## [Prompt 1]
Answer these questions from the derivative solution:
(a) What expression is used for the side of the square?
(b) What does the positive second derivative indicate?
(c) What is the final simplified value for the side of the triangle?

## [Supplied text]
════════════════════

Mathematics - Application of Derivative Question with Solution | TestHub

Let the side of square be $\frac{22-l}{4}$ and side of triangle be $\frac{l}{3}$ ,

So, total area is given by  $\Delta =\frac{\sqrt{3}}{4}{\left(\frac{l}{3}\right)}^2+{\left(\frac{22-l}{4}\right)}^2$

$\Rightarrow \Delta =\frac{1}{12\sqrt{3}}·l^2+\frac{1}{16}{\left(22-l\right)}^2$

Differentiating with respect to $l$ to get maxima and minima points,

$\Rightarrow \frac{d\Delta }{dl}=\frac{1}{6\sqrt{3}}·l-\frac{1}{8}\left(22-l\right)=0$ $\Rightarrow l=\frac{66\sqrt{3}}{4+3\sqrt{3}}$

Also$\frac{d^2\Delta }{d{l}^2}=\frac{1}{6\sqrt{3}}+\frac{1}{8}$ ($+\mathrm{ve}$. which is case of minima)

So, side of triangle will be $=\frac{l}{3}=\frac{22\sqrt{3}}{4+3\sqrt{3}}=\frac{66}{4\sqrt{3}+9}$

════════════════════

## [Prompt 2]
Rewrite the entries from the line containing "You are a computer-use agent. This" through the end of the entries, inclusive, with "Instruction" changed to "Command" and nothing else altered. Leave out the pictures.

Data on locating visible targets:
════════════════════

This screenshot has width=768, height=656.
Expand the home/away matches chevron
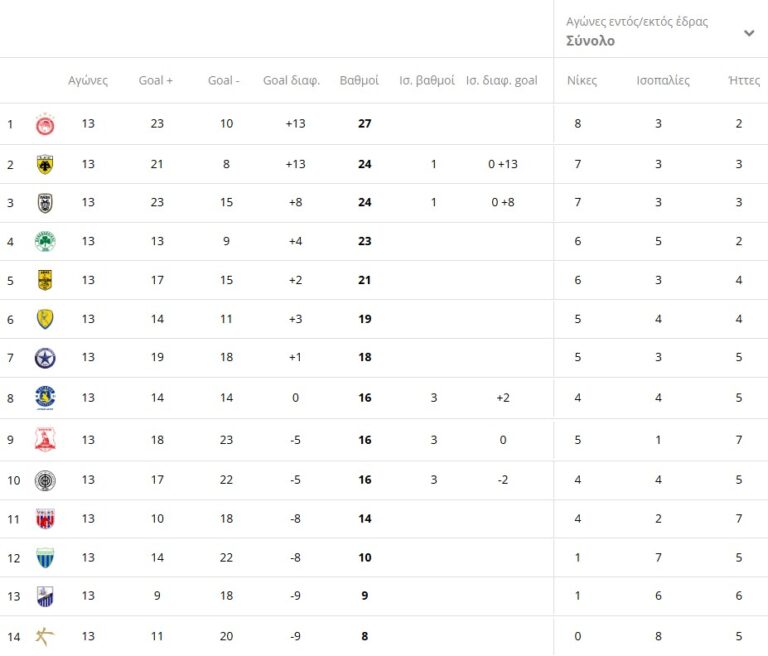(x=749, y=32)
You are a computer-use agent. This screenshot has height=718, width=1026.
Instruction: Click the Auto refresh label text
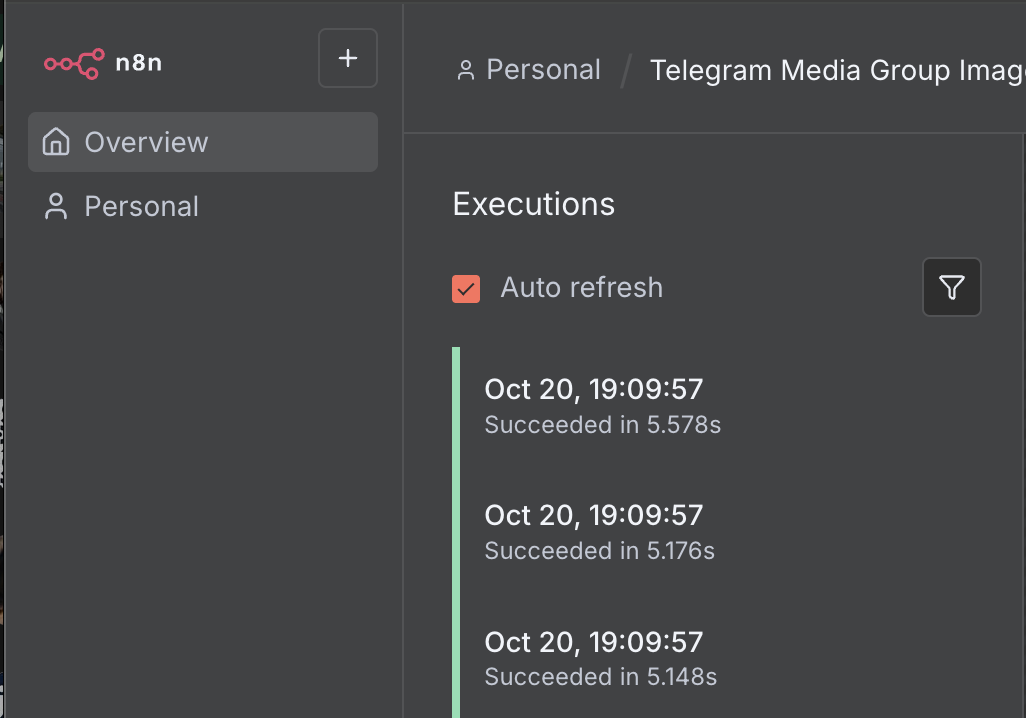(581, 288)
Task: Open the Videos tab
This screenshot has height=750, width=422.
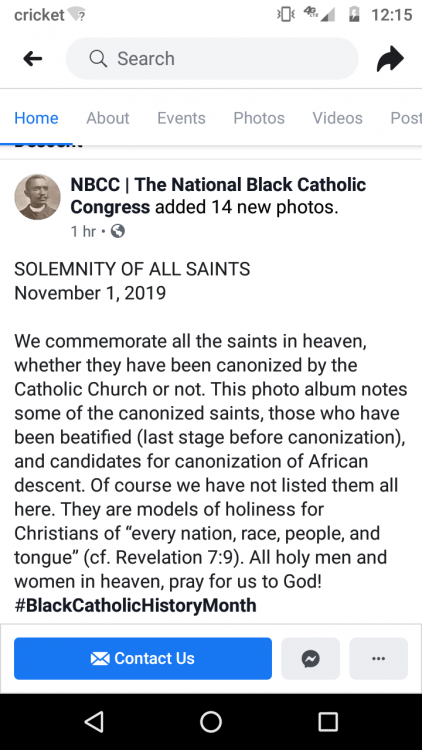Action: [x=337, y=118]
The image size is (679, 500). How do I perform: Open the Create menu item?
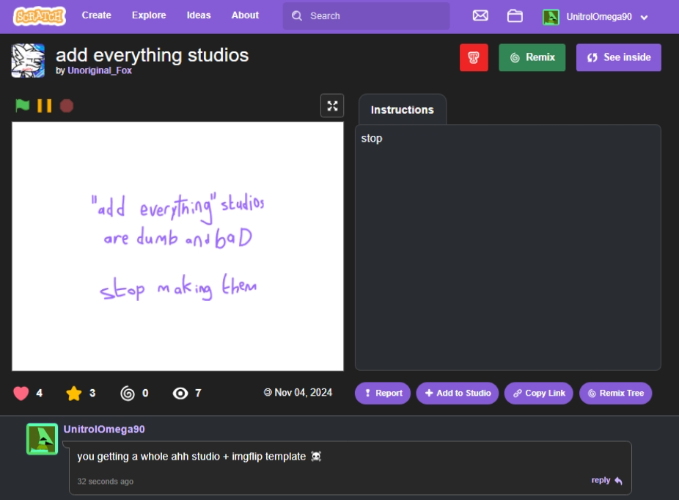97,16
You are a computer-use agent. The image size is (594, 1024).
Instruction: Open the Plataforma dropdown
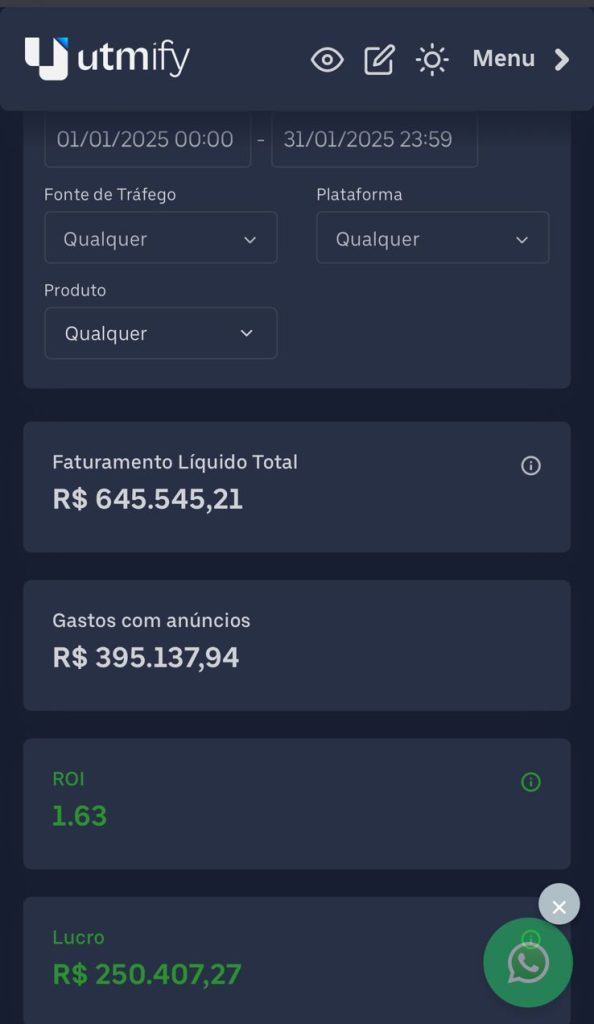pyautogui.click(x=433, y=238)
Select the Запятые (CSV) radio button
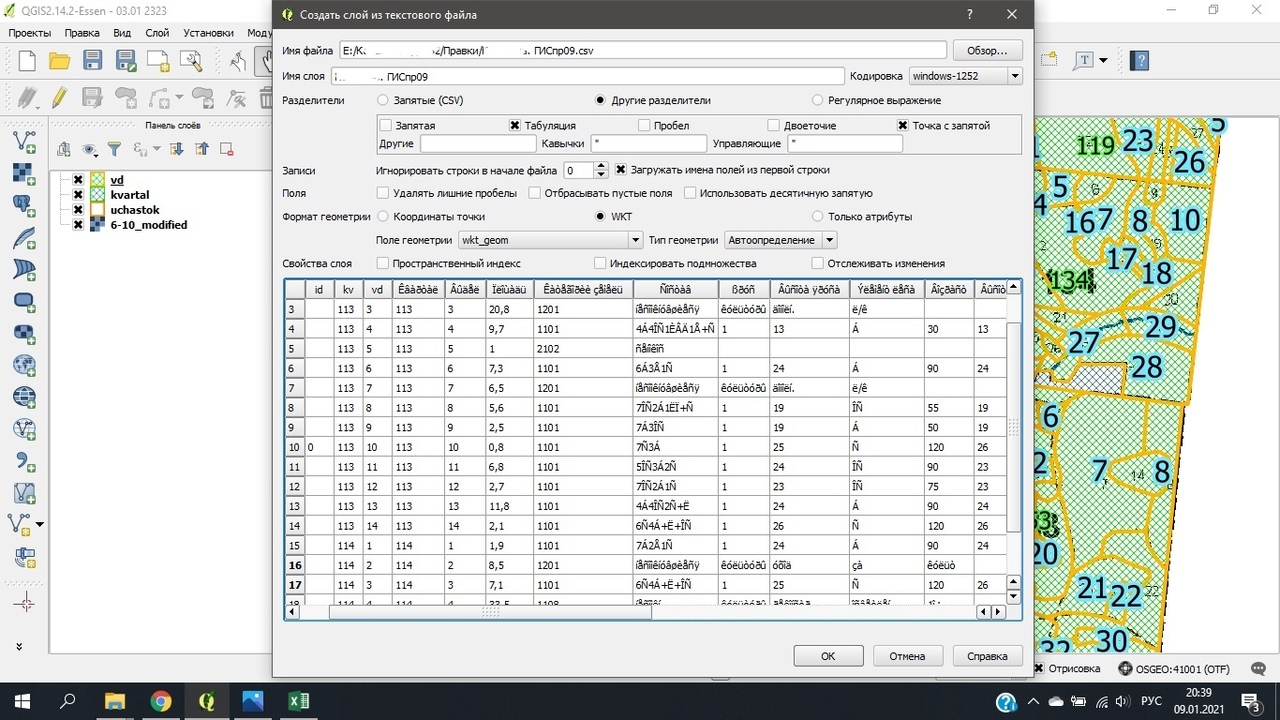1280x720 pixels. [x=383, y=100]
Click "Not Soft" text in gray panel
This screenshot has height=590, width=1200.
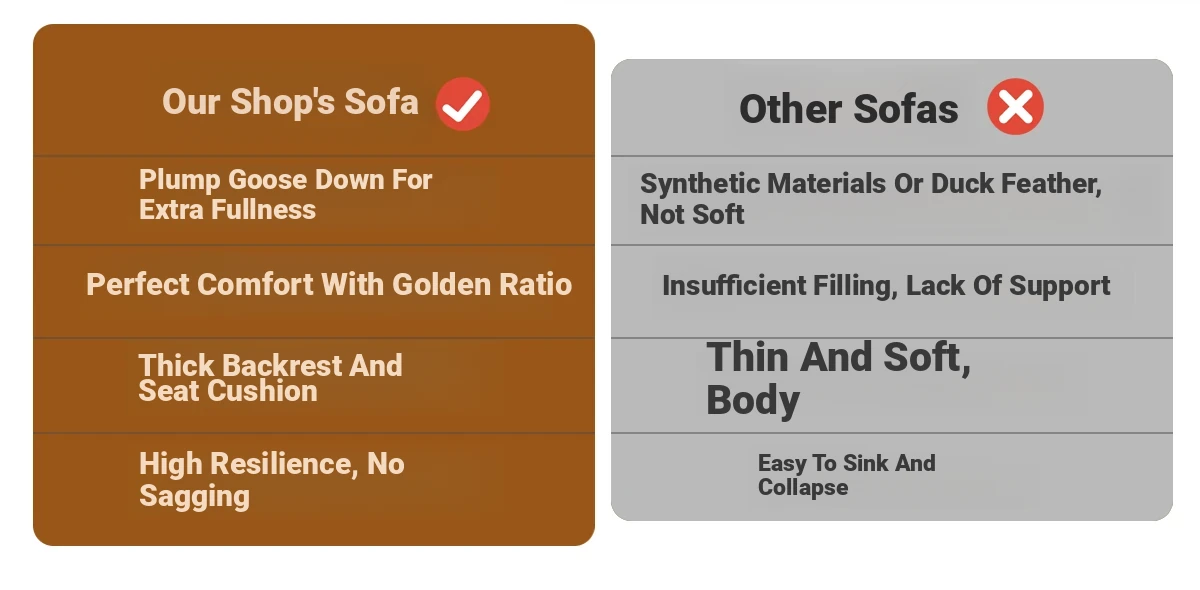[x=692, y=214]
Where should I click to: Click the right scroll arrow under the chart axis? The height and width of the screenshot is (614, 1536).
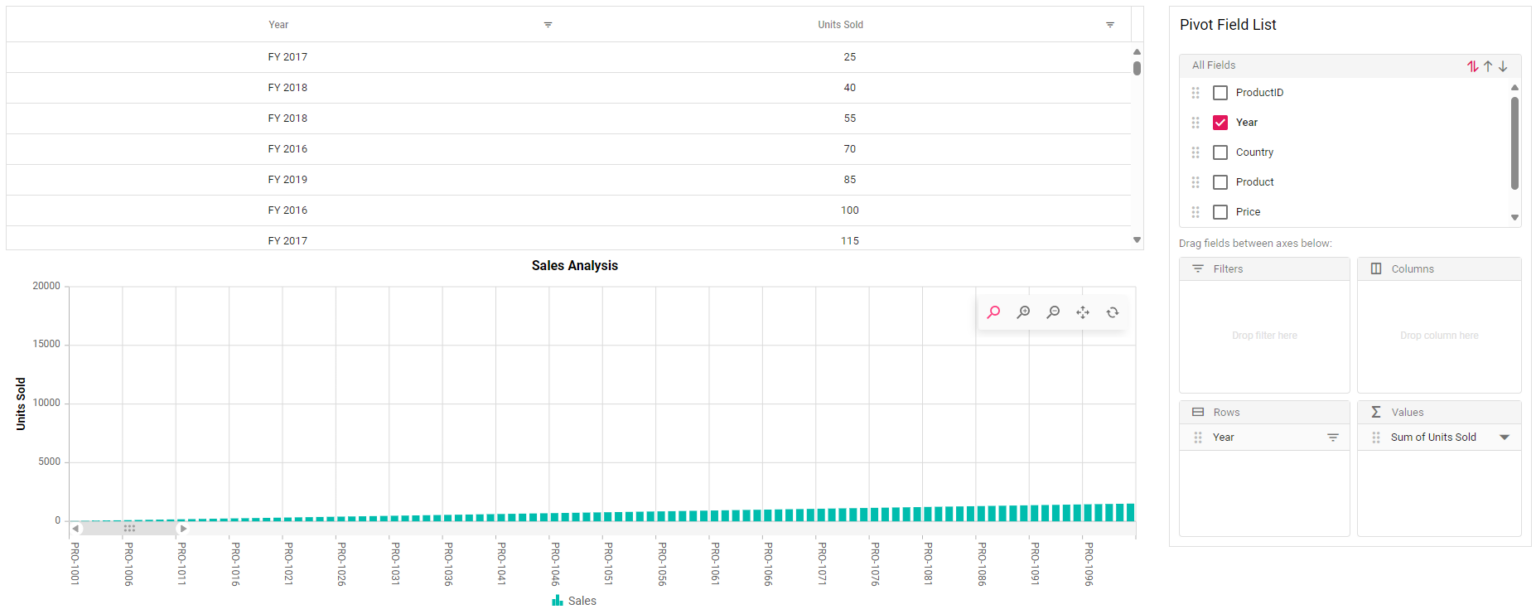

════════════════════

## [Written answer 1]
(a) $\frac{22-l}{4}$
(b) It indicates a case of minima.
(c) $\frac{66}{4\sqrt{3}+9}$

## [Written answer 2]
You are a computer-use agent. This screenshot has height=718, width=1026.
Command: Click the Auto refresh label text
(581, 288)
Task: Open the Videos tab
This screenshot has height=750, width=422.
Action: [x=337, y=118]
The image size is (679, 500). How do I perform: Open the Create menu item?
97,16
You are a computer-use agent. The image size is (594, 1024).
Command: Open the Plataforma dropdown
pyautogui.click(x=433, y=238)
Select the Запятые (CSV) radio button
1280x720 pixels. [x=383, y=100]
Click "Not Soft" text in gray panel
This screenshot has height=590, width=1200.
[x=692, y=214]
Where should I click to: Click the right scroll arrow under the chart axis? The height and width of the screenshot is (614, 1536).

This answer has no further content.